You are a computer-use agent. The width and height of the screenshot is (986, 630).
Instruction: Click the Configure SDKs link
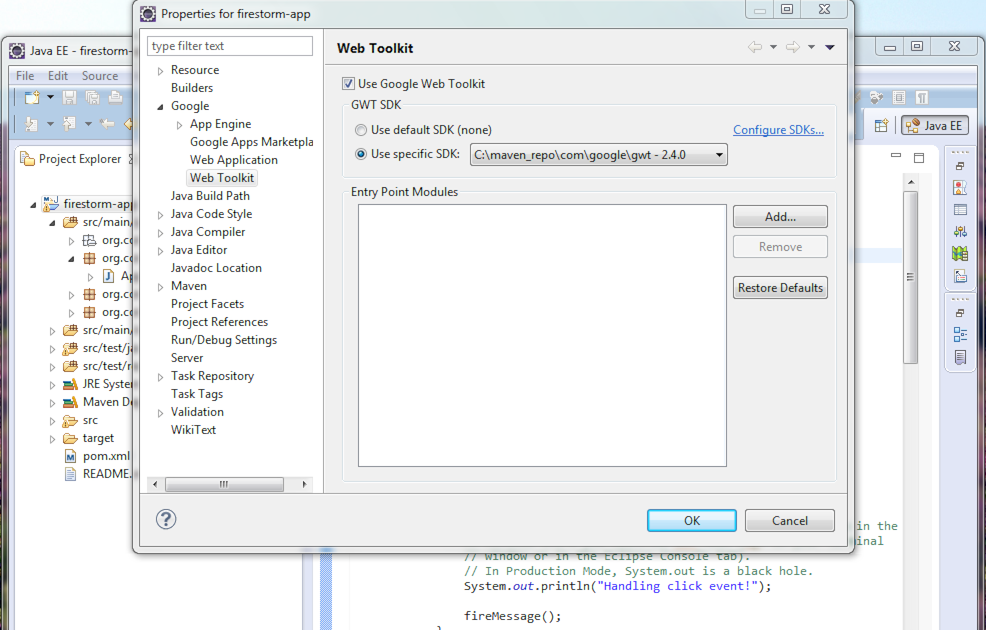click(778, 130)
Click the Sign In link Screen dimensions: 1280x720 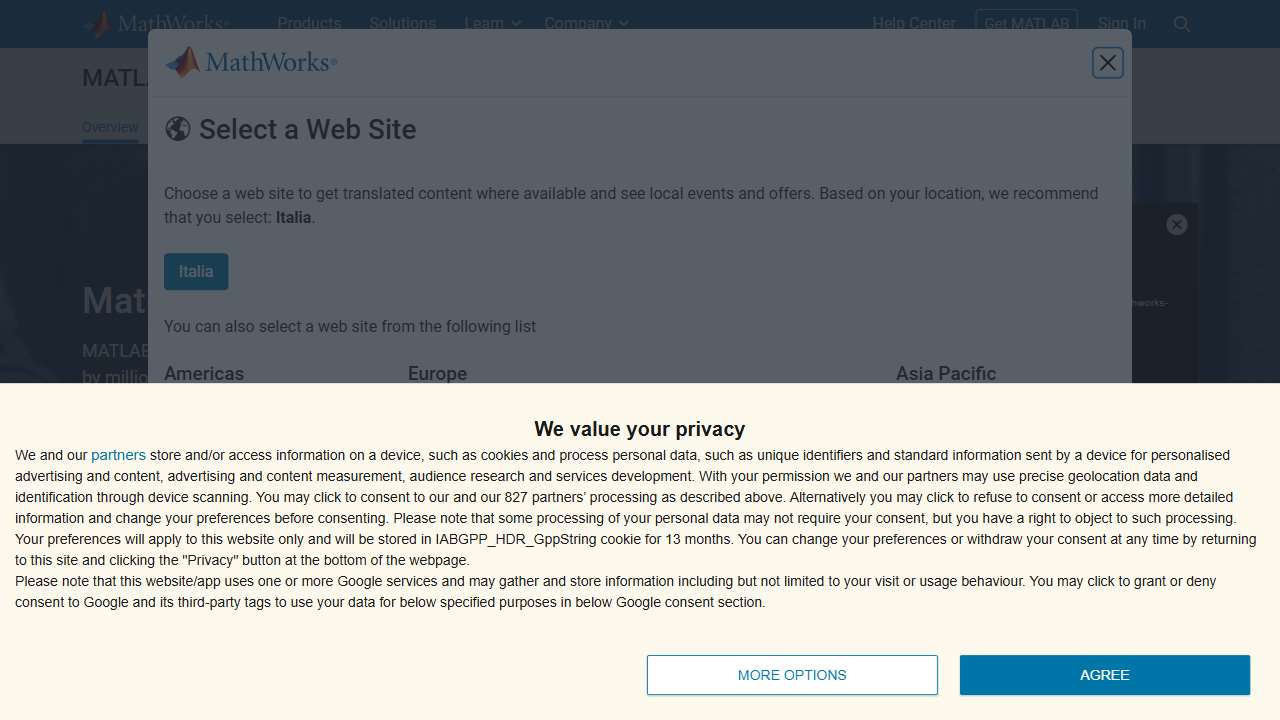pyautogui.click(x=1121, y=24)
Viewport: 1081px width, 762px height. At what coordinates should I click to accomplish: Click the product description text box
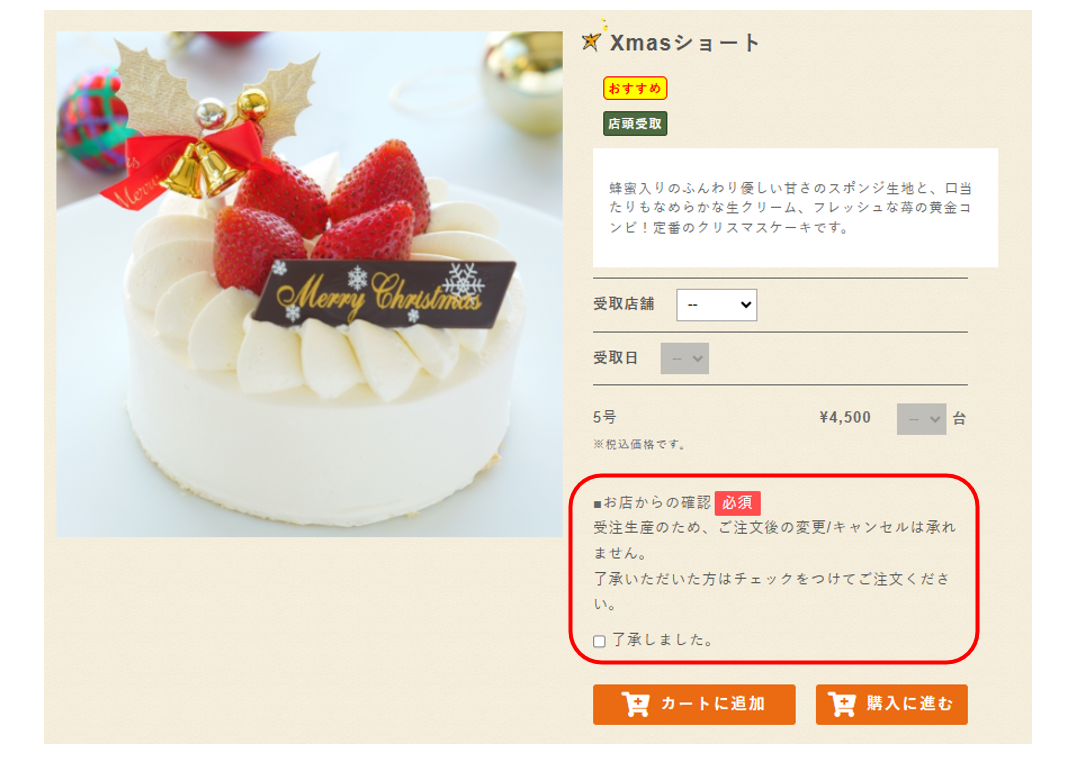click(795, 208)
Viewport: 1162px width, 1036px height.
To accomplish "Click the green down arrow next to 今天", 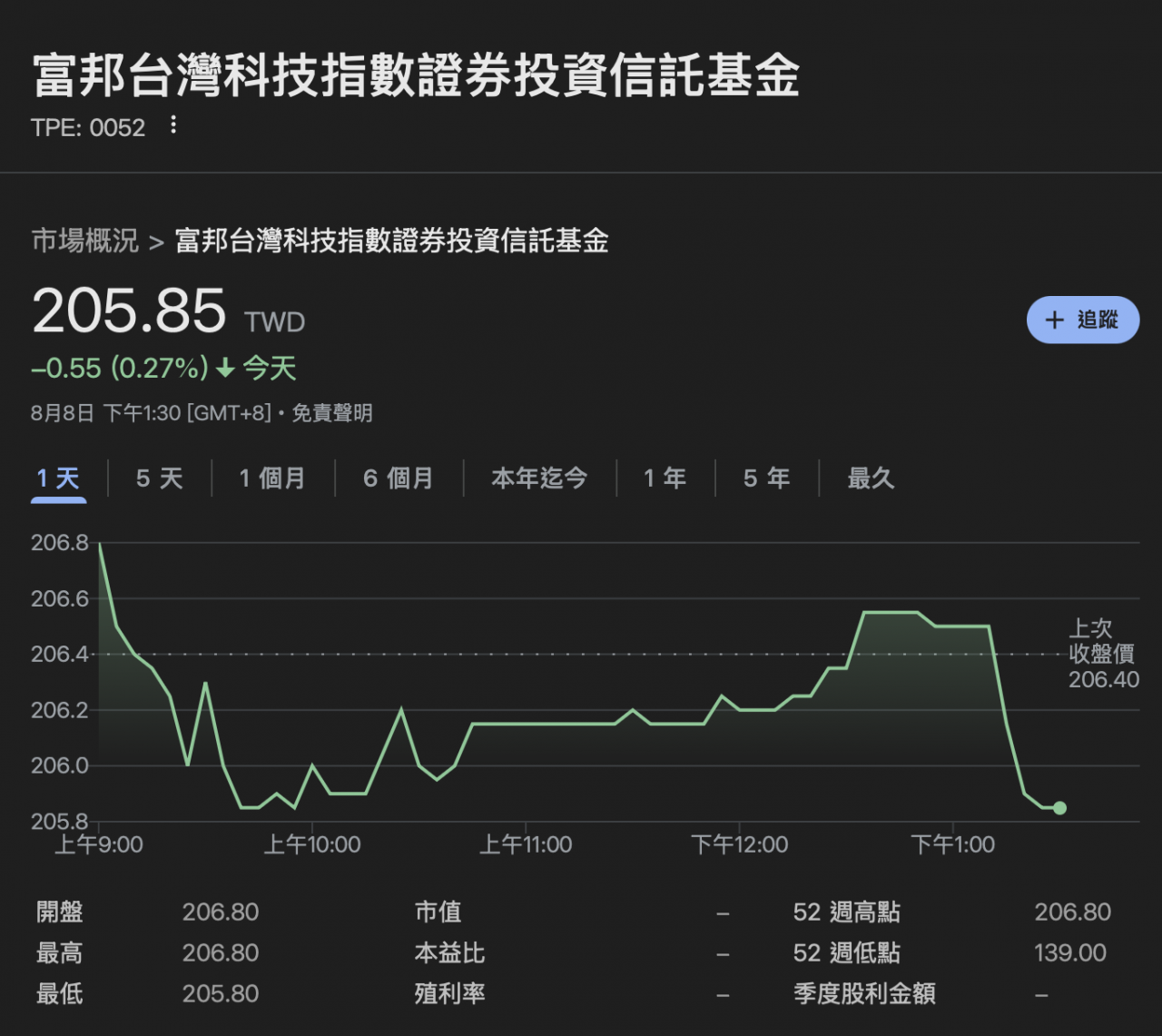I will tap(225, 369).
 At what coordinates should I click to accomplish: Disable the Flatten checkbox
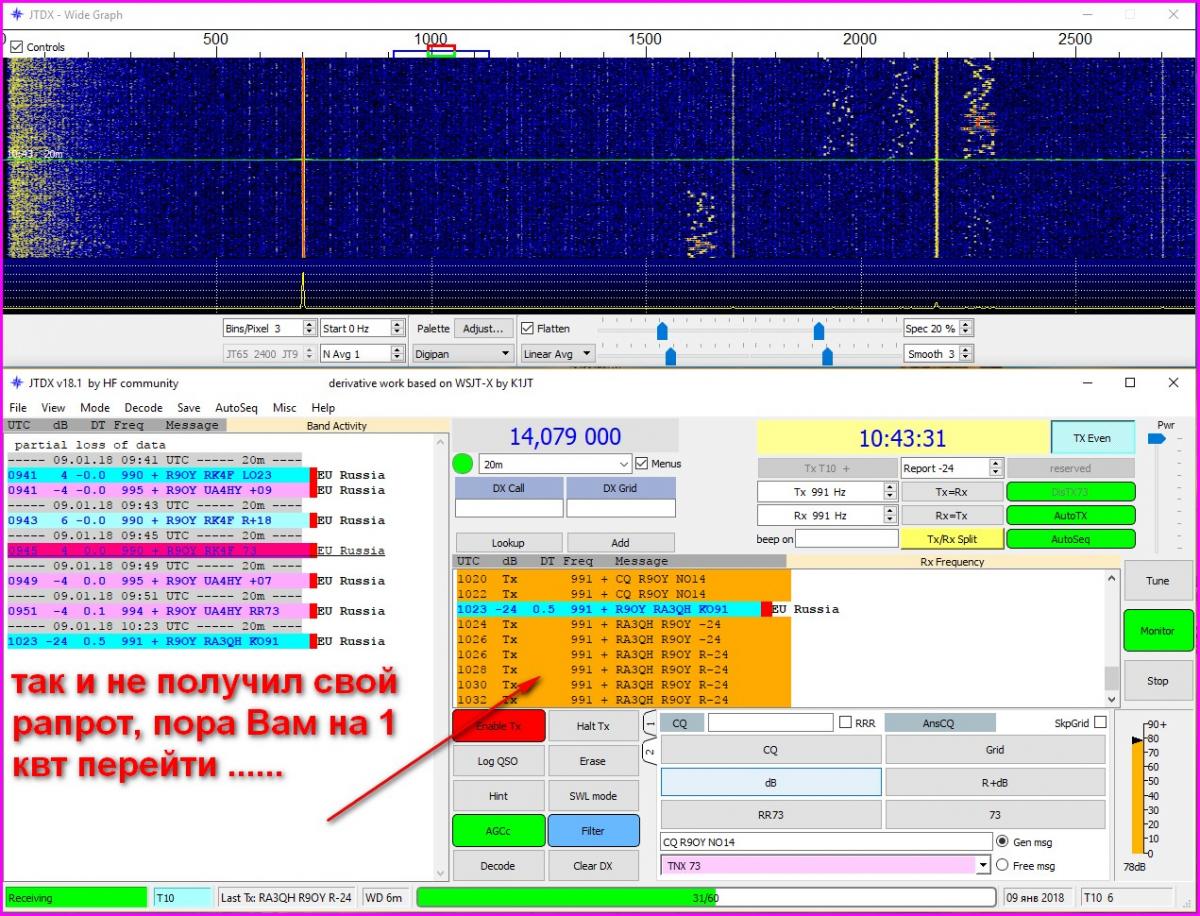tap(527, 328)
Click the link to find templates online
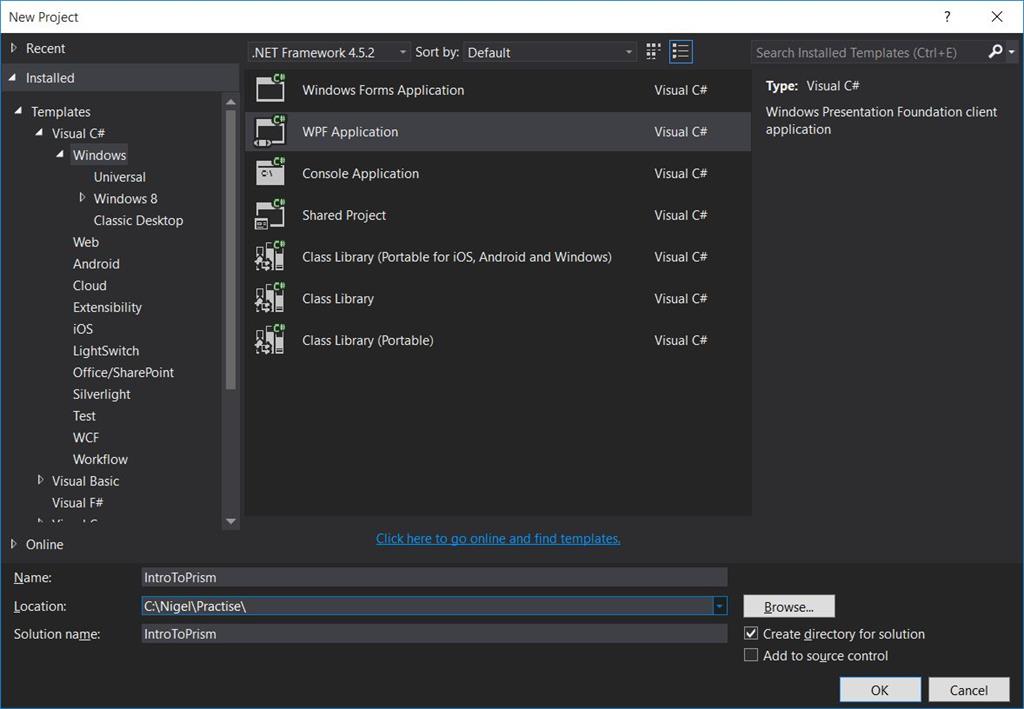The height and width of the screenshot is (709, 1024). (497, 538)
------------------------------
* Instructions to follow
Convert the data from the line containing "At what coordinates should I click to accomplish: Disable" through the end of the data into a Markdown table with the columns Row and Line, one numbered row per line and blank lines skipped. Leave the pictures out of the table.

* Solved exercise
| Row | Line |
|---|---|
| 1 |  At what coordinates should I click to accomplish: Disable the Flatten checkbox |
| 2 | tap(527, 328) |
| 3 | Click the link to find templates online |
| 4 | The height and width of the screenshot is (709, 1024). (497, 538) |